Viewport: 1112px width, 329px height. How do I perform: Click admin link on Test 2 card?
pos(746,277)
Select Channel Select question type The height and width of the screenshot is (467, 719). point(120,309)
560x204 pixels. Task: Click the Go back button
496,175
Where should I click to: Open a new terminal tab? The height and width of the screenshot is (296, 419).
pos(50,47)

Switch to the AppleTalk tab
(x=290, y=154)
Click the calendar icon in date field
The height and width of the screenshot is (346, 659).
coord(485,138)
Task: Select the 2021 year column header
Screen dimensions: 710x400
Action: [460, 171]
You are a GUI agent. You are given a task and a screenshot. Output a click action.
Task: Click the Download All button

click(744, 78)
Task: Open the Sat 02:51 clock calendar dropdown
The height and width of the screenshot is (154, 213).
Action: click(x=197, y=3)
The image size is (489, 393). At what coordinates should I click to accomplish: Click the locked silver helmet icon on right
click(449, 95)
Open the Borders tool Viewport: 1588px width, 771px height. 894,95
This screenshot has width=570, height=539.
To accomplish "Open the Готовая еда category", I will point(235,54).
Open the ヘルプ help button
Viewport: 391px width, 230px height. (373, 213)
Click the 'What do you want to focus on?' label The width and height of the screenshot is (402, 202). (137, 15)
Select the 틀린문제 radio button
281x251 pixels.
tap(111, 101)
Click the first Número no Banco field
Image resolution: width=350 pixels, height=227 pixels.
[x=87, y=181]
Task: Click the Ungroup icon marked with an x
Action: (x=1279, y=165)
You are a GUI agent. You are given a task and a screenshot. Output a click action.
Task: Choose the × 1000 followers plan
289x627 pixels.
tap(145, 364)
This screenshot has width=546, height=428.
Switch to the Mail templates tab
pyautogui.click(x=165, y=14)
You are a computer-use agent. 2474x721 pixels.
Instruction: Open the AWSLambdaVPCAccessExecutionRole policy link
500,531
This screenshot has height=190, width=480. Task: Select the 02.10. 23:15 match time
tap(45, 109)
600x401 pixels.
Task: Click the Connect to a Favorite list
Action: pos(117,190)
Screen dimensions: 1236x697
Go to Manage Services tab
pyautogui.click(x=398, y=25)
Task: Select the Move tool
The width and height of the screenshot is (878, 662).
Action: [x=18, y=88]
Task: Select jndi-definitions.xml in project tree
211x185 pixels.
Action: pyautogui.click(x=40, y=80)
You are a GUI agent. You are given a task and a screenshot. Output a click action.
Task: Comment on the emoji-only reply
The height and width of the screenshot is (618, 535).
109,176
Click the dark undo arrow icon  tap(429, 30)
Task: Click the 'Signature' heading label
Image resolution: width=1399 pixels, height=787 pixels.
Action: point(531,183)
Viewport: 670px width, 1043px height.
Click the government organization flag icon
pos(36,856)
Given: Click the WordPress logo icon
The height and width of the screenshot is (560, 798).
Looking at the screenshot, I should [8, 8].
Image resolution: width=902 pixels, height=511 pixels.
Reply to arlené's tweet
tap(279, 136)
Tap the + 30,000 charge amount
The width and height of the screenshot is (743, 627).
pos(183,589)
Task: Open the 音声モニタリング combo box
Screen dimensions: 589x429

^^^^

* **Problem details**
State only how many lines above contain "tool".

* **Task solution**
2